EXTRAIT RETENU>
Photo du conseil d'Etat

Le Conseil d’État, dans un arrêt du 9 juin 2020 (n° 427441) revient sur le cas de sous-traitance en cascade ou « de second rang ». Pour mémoire, la société Hays Pharma (HP), société agréée au sens de l’article 244 quater B II d) bis du CGI, avait confié des travaux de R&D dans le domaine pharmaceutique à deux autres sociétés du groupe, Hays Pharma Consulting (HPC) et Hays Pharma Services (HPS), non agréées.  Ces travaux étaient in fine rendus au bénéfice d’un client tiers.

L’administration a considéré que les sommes perçues par HPS et HPC, en provenance de HP, devaient être déduites de l’assiette de leur CIR respectif, puisque seul le donneur d’ordre (le client) peut dans ce cas bénéficier du CIR sur lesdits travaux, conformément à l’article 244 quater B III du CGI. En d’autres termes, l’administration, suivie par la Cour d’appel, ont raisonné comme si les deux sociétés HPC et HPS étaient elles-mêmes agréées, ce afin d’éviter une double prise en compte des mêmes travaux de R&D dans leur CIR ainsi que dans celui du client final.

TÂCHE ASSIGNÉE A>
D'après le texte sur l'arrêt du Conseil d'État, pourquoi l'administration a-t-elle exigé que les sommes versées par HP à HPS et HPC soient déduites de l'assiette de leur CIR ? Répondez en une à trois phrases.
TÂCHE ASSIGNÉE B>
Extrayez du texte sur l'arrêt du Conseil d'État tout le passage depuis « L’administration a considéré » jusqu'à « du client final. ».

DONNÉES FOURNIES>
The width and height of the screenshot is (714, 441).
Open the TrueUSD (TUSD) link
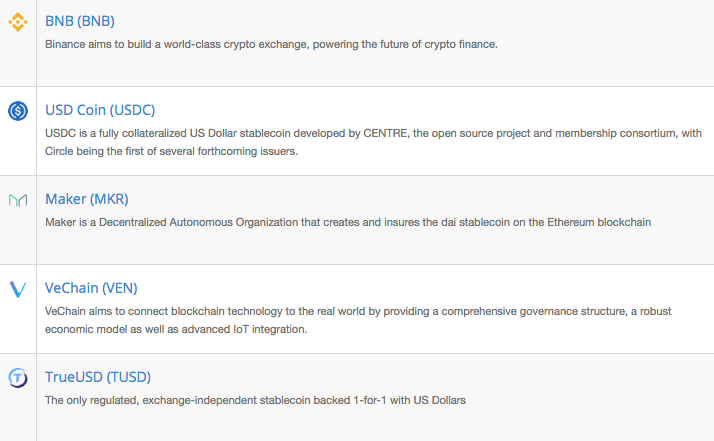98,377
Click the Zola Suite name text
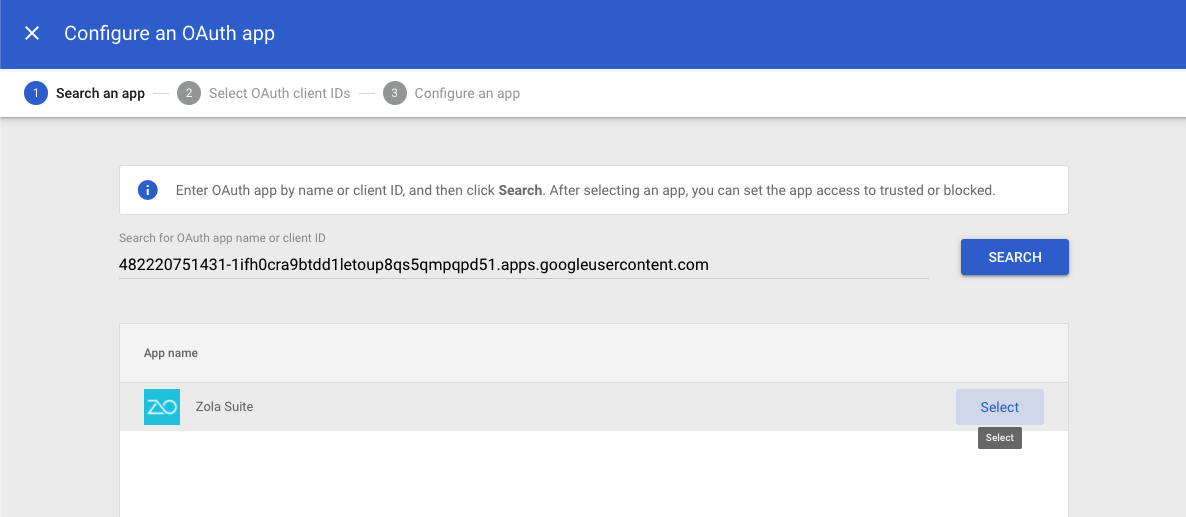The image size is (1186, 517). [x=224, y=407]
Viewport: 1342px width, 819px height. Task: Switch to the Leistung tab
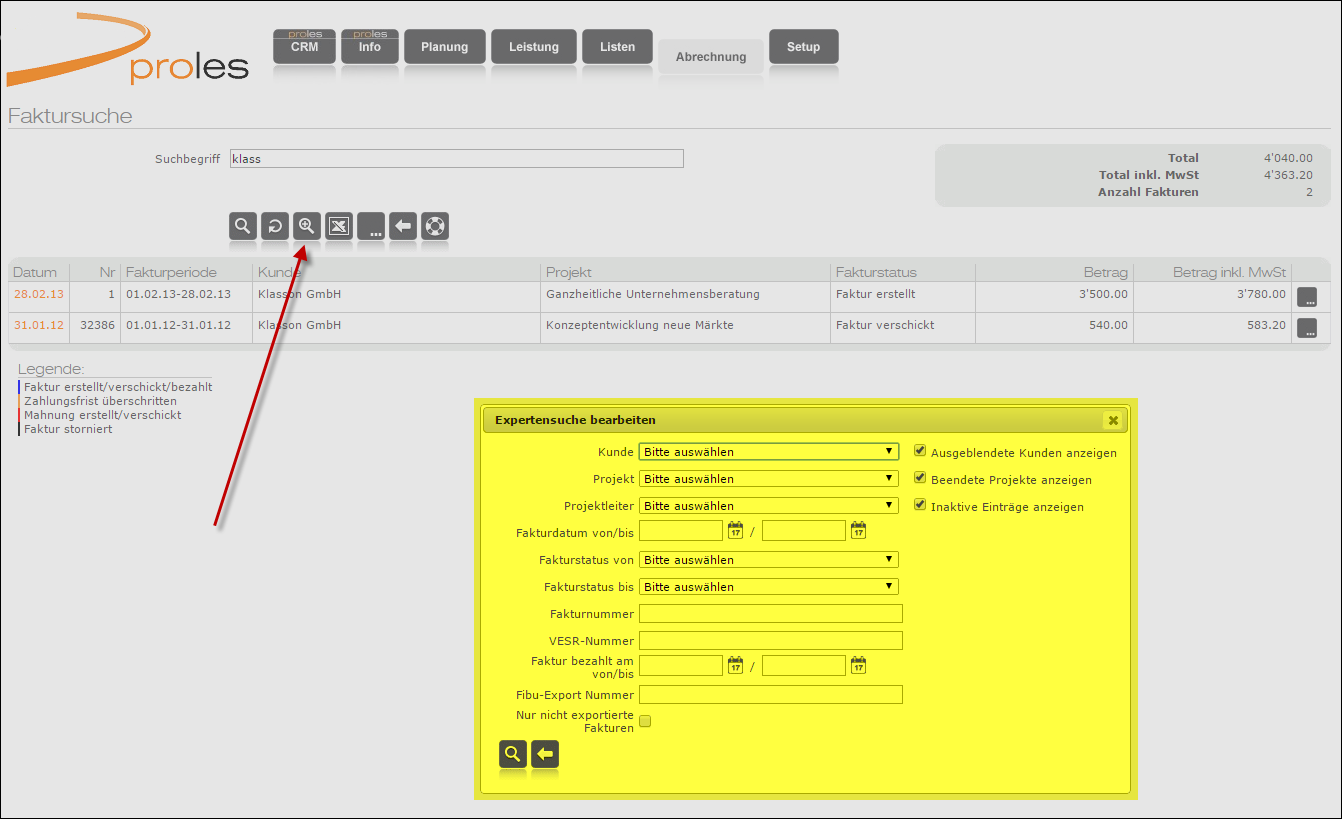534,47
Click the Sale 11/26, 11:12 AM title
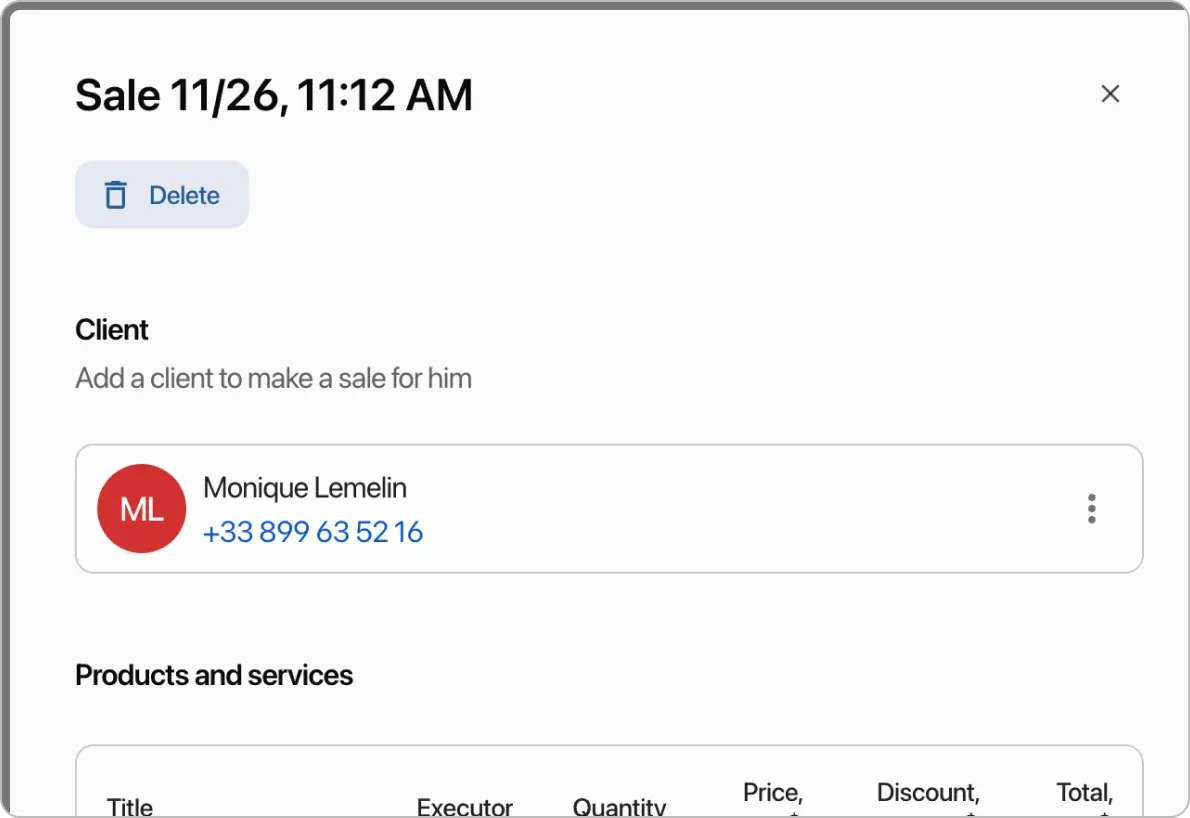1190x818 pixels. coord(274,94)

RÉPONSE A>
Selon l'administration, seul le donneur d'ordre, c'est-à-dire le client, peut bénéficier du CIR sur ces travaux, conformément à l'article 244 quater B III du CGI. Cette déduction visait aussi à éviter que les mêmes travaux de R&D soient pris en compte à la fois dans le CIR de HPC et HPS et dans celui du client final.

RÉPONSE B>
L’administration a considéré que les sommes perçues par HPS et HPC, en provenance de HP, devaient être déduites de l’assiette de leur CIR respectif, puisque seul le donneur d’ordre (le client) peut dans ce cas bénéficier du CIR sur lesdits travaux, conformément à l’article 244 quater B III du CGI. En d’autres termes, l’administration, suivie par la Cour d’appel, ont raisonné comme si les deux sociétés HPC et HPS étaient elles-mêmes agréées, ce afin d’éviter une double prise en compte des mêmes travaux de R&D dans leur CIR ainsi que dans celui du client final.